New faculty spotlight: Jayme Dowdall, M.D.

Jayme Dowdall, M.D.

Jayme Dowdall, M.D.

Jayme Dowdall, M.D., is a new faculty member at UNMC.

  • Name: Jayme Dowdall, M.D.
  • Hometown: Lawrence, Kan.
  • Title and department at UNMC: Assistant professor, UNMC Department of Otolaryngology-Head and Neck Surgery

Research/professional interests:

  • Performing arts medicine;
  • Care for the professional vocalist;
  • Sex differences in the presentation and treatment of diseases in the unified airway that involve the larynx; and
  • Innovating patient-centered and team-based care delivery pathways.

How I fell in love with laryngology:
I fell in love with laryngology before I knew it was a real job. I was a singer who loved science and figured I would be a doctor for singers. I also fell in love with research as an undergraduate when looking at cells under the microscope. It was not until my first year of medical school that I found out about otolaryngology. As soon as I observed clinic and the OR, I was hooked.

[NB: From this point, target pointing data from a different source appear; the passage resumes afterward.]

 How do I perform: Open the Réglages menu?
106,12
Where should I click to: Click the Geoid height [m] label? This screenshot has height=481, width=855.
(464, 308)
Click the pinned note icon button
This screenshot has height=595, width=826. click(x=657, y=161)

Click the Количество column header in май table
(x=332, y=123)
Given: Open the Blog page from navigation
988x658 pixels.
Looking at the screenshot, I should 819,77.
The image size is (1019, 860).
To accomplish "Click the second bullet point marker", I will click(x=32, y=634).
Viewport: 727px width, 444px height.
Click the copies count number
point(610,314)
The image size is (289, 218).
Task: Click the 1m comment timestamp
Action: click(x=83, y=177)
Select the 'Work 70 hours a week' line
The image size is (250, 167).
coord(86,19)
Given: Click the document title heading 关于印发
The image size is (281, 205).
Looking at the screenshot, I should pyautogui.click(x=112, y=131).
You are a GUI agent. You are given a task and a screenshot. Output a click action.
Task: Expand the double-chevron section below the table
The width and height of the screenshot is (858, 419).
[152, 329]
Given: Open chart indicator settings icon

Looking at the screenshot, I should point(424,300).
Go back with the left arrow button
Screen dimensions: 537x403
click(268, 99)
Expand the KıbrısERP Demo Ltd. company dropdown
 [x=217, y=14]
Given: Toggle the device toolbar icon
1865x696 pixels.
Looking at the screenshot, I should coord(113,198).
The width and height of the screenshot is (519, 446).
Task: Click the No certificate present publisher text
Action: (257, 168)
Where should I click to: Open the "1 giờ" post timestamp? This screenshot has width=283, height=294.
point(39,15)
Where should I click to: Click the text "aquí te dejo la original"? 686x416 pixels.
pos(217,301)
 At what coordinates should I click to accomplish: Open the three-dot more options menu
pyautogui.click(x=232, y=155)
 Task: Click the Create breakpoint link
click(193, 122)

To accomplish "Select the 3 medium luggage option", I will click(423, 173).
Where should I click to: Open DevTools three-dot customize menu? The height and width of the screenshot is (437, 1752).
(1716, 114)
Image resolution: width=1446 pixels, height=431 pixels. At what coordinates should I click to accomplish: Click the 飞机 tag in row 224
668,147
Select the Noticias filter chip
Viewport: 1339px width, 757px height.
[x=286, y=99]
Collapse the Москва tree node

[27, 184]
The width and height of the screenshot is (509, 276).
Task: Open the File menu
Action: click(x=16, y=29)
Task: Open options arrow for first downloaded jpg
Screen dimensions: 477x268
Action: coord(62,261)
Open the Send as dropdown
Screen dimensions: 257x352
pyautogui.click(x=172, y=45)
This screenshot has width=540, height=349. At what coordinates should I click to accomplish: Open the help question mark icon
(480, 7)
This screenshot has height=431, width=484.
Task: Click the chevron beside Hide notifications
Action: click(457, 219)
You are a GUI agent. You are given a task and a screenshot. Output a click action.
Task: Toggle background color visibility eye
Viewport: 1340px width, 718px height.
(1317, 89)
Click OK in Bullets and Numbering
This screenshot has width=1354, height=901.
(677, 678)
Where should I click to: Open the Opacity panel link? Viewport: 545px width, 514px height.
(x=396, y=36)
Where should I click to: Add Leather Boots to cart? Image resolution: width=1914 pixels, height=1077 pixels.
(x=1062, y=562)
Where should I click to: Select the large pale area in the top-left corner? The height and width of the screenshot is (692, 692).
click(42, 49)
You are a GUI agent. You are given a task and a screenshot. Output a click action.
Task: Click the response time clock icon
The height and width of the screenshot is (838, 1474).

I was encouraged by my medical school mentor, Gregory Grillone, M.D., to take a summer research position at Massachusetts Eye and Ear Infirmary. I was able to harvest larynges, look at the slides under the microscope, and experiment with lasers and tissue healing. Ever since this time, I’ve been fascinated with the cells and tissues of the unified airway and how this results in meaningful contributions for patient care.

I was fortunate to have a placement in the Rajagopal Lab at Massachusetts General Hospital to characterize the cell types in the vocal fold and how this differs from the rest of the respiratory tree. I also became interested in patient-centered care redesign in 2015. I began exploring competencies for health care professionals engaged in the care of vocalists, the impact of telepractice on adherence to voice therapy and understanding the needs of women with upper airway and laryngeal components to respiratory disease.

After my performing arts medicine certification, I wanted to explore how performers’ health care needs may be different from the general patient population and also explore the deep knowledge in performing arts traditions could positively impact patients who may not have an arts background.


  • B.A., biochemistry and molecular biology, Boston University
  • M.D., Boston University School of Medicine


  • The Voice Foundation
  • Performing Arts Medicine Association
  • American Bronchoesophalogical Association – Candidate Member
  • American Laryngologic Association – Postgraduate Member
  • Society of University Otolaryngologists (SUO)
  • American Academy of Otolaryngology-Head and Neck Surgery

Three things people may not know about me:

  • I love singing, exploring/trying new things and going to the playground with my son.